Les partis écologistes : le mauvais pari pour la bataille du climat ?

Dès les années 1970 les effets des émissions des gaz a effet de serre sont parfaitement connus par les scientifiques. Ils se tournent logiquement vers les mouvements écologistes naissants qui non seulement les écoutent mais sont les seuls suffisamment « révolutionnaires » pour envisager un changement drastique des modes de consommation et de production.

La progression de ces idées rationnelles est spectaculaire. Dès 1979, Jimmy Carter installe des panneaux solaires sur le toit de la Maison Blanche.

Mais très vite la nature des mouvements écologistes se retourne contre la cause qu’ils défendent : leur incapacité chronique à sérier les problèmes, à les traiter par ordre d’importance, fond l’urgence climatique dans un fatras de revendications plus ou moins louables mais sans rapport avec le sujet. Souffrance animale, pollution de l’air, véganisme, antispécisme… ne sont que quelques exemples de sujets qui nous distraient des deux grandes priorités par leur aspect irréversible : climat et biodiversité.

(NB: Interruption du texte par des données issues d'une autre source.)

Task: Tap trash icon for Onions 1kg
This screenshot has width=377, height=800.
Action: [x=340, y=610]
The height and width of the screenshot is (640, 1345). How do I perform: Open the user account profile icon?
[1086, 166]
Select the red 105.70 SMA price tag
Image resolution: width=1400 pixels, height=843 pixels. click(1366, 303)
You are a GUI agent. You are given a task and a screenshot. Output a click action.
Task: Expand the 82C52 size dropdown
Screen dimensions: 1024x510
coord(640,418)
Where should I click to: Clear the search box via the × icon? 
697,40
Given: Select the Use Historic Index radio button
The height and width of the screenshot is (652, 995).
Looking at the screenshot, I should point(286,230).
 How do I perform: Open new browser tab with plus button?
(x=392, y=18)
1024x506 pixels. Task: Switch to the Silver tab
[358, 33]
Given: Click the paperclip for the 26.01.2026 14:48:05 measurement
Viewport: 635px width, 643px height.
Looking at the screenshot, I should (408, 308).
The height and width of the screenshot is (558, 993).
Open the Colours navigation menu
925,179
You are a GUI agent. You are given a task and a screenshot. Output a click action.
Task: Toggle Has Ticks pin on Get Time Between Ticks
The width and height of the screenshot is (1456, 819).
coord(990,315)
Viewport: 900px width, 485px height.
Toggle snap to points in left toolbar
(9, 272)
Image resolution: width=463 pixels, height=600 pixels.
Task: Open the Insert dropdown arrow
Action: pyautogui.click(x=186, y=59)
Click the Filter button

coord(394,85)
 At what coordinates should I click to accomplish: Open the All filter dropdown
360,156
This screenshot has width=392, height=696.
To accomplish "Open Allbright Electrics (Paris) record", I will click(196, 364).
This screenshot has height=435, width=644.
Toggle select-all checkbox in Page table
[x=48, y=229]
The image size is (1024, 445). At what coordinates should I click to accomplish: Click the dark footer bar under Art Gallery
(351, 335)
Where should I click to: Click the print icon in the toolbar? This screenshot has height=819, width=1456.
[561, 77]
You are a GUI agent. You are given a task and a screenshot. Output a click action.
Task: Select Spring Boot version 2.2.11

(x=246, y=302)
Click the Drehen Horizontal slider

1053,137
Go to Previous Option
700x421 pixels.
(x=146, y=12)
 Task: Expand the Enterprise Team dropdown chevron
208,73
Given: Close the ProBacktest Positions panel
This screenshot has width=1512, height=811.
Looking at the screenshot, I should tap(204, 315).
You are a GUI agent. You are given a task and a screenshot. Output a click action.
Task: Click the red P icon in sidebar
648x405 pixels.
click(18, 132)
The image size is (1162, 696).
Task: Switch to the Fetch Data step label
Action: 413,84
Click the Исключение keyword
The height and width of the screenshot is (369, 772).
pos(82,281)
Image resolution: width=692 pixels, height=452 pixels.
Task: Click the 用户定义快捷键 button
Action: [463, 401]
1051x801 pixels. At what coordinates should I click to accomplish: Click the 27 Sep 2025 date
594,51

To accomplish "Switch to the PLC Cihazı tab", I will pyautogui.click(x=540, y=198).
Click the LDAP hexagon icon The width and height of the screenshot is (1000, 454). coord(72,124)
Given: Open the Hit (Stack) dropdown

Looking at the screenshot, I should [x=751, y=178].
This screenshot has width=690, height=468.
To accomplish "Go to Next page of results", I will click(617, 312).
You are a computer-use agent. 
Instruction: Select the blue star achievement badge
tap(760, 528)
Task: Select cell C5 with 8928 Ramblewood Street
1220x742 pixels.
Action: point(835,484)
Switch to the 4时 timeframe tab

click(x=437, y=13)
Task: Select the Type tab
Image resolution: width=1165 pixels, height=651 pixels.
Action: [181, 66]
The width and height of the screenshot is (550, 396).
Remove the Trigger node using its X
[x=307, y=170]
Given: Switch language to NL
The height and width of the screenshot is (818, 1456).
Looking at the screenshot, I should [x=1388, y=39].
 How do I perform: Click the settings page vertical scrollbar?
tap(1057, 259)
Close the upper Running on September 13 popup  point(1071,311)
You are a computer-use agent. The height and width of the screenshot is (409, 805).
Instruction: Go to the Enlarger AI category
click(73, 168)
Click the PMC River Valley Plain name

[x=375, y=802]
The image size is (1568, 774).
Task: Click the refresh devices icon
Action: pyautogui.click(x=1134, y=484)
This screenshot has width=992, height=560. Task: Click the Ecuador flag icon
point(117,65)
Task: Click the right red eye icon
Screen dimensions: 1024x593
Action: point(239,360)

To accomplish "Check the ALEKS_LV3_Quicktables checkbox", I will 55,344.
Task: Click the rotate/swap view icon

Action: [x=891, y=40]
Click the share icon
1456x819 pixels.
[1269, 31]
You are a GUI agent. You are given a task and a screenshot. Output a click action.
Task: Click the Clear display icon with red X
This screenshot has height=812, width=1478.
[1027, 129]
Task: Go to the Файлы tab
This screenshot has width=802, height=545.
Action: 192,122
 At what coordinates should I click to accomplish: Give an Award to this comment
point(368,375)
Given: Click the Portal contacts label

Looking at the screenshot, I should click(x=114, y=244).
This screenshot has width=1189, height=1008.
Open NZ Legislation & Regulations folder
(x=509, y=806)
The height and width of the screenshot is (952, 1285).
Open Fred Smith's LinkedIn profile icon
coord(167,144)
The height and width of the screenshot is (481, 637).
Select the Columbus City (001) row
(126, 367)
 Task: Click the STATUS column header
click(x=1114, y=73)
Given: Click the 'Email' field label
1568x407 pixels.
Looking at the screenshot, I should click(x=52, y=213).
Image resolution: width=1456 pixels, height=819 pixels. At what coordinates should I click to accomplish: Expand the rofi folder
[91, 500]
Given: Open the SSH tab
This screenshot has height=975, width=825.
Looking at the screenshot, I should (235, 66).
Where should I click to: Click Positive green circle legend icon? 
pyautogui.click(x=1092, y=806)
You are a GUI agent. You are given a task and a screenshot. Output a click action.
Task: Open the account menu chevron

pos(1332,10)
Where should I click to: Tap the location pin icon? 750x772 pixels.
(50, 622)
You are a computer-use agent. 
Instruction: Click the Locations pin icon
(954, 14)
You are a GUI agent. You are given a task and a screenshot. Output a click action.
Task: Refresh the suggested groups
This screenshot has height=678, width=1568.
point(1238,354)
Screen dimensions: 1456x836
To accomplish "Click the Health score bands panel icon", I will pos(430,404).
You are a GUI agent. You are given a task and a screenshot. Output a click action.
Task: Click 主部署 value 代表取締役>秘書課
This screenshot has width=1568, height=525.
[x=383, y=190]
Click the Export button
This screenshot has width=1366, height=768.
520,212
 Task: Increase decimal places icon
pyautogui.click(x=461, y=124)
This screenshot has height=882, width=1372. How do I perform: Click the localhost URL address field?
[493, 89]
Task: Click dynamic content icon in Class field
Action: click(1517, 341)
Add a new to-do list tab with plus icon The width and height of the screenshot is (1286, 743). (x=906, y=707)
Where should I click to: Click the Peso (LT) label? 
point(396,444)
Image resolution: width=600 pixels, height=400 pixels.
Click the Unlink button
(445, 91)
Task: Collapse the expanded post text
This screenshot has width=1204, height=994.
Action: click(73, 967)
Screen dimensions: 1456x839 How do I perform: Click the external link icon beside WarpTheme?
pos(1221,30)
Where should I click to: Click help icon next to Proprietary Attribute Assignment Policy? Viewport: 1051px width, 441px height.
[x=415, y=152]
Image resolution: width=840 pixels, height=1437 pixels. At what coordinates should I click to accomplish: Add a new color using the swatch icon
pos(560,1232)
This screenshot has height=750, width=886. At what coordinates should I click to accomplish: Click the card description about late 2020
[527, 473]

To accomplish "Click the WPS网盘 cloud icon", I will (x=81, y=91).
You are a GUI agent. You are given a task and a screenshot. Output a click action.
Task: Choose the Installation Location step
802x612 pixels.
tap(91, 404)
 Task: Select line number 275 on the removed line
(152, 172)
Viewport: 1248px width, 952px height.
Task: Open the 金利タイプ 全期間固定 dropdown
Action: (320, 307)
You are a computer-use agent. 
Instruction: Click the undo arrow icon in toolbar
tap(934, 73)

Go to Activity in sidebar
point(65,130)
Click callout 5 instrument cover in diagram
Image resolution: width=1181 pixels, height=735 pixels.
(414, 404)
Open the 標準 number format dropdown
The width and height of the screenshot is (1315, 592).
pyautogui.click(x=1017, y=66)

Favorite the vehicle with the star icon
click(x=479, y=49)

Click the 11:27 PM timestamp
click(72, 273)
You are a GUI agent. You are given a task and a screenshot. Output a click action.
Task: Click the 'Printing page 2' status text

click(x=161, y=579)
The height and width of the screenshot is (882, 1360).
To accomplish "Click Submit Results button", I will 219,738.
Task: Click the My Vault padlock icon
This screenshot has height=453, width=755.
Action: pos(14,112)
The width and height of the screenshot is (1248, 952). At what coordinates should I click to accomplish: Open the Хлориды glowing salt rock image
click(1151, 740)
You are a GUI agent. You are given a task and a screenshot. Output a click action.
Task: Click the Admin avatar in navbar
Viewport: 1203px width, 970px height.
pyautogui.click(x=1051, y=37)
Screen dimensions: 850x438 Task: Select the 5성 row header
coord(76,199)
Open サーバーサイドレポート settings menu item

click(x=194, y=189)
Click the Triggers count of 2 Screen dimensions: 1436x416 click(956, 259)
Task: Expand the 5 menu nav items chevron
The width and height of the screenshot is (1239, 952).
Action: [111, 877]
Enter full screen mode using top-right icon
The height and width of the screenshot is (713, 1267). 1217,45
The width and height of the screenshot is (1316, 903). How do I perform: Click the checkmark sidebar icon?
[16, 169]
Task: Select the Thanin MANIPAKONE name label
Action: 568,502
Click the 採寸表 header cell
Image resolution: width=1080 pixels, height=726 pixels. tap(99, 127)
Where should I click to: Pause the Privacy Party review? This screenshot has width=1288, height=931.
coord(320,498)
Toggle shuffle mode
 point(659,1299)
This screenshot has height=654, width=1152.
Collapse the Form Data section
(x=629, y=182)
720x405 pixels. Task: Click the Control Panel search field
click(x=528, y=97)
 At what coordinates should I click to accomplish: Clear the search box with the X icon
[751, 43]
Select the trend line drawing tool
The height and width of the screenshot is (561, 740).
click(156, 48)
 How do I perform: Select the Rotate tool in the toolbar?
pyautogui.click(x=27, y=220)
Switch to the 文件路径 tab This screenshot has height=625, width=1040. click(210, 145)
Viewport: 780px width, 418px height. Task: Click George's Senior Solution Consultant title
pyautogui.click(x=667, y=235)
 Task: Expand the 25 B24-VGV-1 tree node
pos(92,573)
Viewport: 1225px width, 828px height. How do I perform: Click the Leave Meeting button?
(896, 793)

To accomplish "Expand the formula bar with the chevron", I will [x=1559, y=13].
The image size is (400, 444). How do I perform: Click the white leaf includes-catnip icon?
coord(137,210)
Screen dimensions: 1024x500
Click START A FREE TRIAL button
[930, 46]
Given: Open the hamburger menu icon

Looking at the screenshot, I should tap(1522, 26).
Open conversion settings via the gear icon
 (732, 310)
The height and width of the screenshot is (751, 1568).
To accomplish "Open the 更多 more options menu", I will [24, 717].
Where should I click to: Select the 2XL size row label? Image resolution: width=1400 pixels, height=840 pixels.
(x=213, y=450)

Dès l’origine, ces mouvements sont animés par une peur irrationnelle de l’énergie nucléaire, et bien que minoritaires, leur monopole de la bonne conscience (green-washing) leur permet d’imposer leur agenda pour participer à des coalitions.

En Allemagne, l’accident de Fukushima (zéro mort) convainc A. Merkel, pourtant physicienne ! de renoncer du jour au lendemain à l’atome. Il faut dire que la population a été longuement « préparée » par une coalition SPD-Verts conduite par G. Schroeder… membre du conseil d’administration de Gazprom !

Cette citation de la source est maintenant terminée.